-- start of DATA FOR THIS EXERCISE --

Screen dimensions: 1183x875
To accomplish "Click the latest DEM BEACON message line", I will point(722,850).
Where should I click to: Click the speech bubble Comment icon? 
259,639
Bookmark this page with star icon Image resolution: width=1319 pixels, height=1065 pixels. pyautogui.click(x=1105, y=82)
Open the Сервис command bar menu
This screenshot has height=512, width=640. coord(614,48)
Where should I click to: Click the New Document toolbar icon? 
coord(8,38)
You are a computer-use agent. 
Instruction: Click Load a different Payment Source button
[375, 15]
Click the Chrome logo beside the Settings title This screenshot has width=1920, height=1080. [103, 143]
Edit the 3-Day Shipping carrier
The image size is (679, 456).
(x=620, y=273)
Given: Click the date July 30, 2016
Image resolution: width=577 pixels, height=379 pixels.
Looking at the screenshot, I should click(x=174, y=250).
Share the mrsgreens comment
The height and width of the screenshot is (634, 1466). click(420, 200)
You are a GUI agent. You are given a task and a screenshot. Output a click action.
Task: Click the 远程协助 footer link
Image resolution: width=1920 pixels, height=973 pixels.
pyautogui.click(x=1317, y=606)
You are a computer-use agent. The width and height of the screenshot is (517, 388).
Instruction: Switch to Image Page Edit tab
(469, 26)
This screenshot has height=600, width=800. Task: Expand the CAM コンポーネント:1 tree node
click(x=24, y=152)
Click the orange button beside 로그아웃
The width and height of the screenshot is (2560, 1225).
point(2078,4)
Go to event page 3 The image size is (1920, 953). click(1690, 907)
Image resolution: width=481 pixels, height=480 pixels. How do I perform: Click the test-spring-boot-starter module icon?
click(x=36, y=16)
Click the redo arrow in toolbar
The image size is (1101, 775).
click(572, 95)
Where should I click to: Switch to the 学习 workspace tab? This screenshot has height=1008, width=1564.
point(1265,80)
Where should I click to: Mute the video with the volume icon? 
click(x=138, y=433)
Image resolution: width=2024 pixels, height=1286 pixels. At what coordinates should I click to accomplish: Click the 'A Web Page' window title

-- end of DATA FOR THIS EXERCISE --

[DO THIS]: Copy every row above word for word, in the same order.

[THE OUTPUT]:
Screen dimensions: 1183x875
To accomplish "Click the latest DEM BEACON message line", I will point(722,850).
Where should I click to: Click the speech bubble Comment icon? 
259,639
Bookmark this page with star icon Image resolution: width=1319 pixels, height=1065 pixels. pyautogui.click(x=1105, y=82)
Open the Сервис command bar menu
This screenshot has height=512, width=640. coord(614,48)
Where should I click to: Click the New Document toolbar icon? 
coord(8,38)
You are a computer-use agent. 
Instruction: Click Load a different Payment Source button
[375, 15]
Click the Chrome logo beside the Settings title This screenshot has width=1920, height=1080. [103, 143]
Edit the 3-Day Shipping carrier
The image size is (679, 456).
(x=620, y=273)
Given: Click the date July 30, 2016
Image resolution: width=577 pixels, height=379 pixels.
Looking at the screenshot, I should click(x=174, y=250).
Share the mrsgreens comment
The height and width of the screenshot is (634, 1466). click(420, 200)
You are a GUI agent. You are given a task and a screenshot. Output a click action.
Task: Click the 远程协助 footer link
Image resolution: width=1920 pixels, height=973 pixels.
pyautogui.click(x=1317, y=606)
You are a computer-use agent. The width and height of the screenshot is (517, 388).
Instruction: Switch to Image Page Edit tab
(469, 26)
This screenshot has height=600, width=800. Task: Expand the CAM コンポーネント:1 tree node
click(x=24, y=152)
Click the orange button beside 로그아웃
The width and height of the screenshot is (2560, 1225).
point(2078,4)
Go to event page 3 The image size is (1920, 953). click(1690, 907)
Image resolution: width=481 pixels, height=480 pixels. How do I perform: Click the test-spring-boot-starter module icon?
click(x=36, y=16)
Click the redo arrow in toolbar
The image size is (1101, 775).
click(572, 95)
Where should I click to: Switch to the 学习 workspace tab? This screenshot has height=1008, width=1564.
point(1265,80)
Where should I click to: Mute the video with the volume icon? 
click(x=138, y=433)
Image resolution: width=2024 pixels, height=1286 pixels. At what coordinates should I click to accomplish: Click the 'A Web Page' window title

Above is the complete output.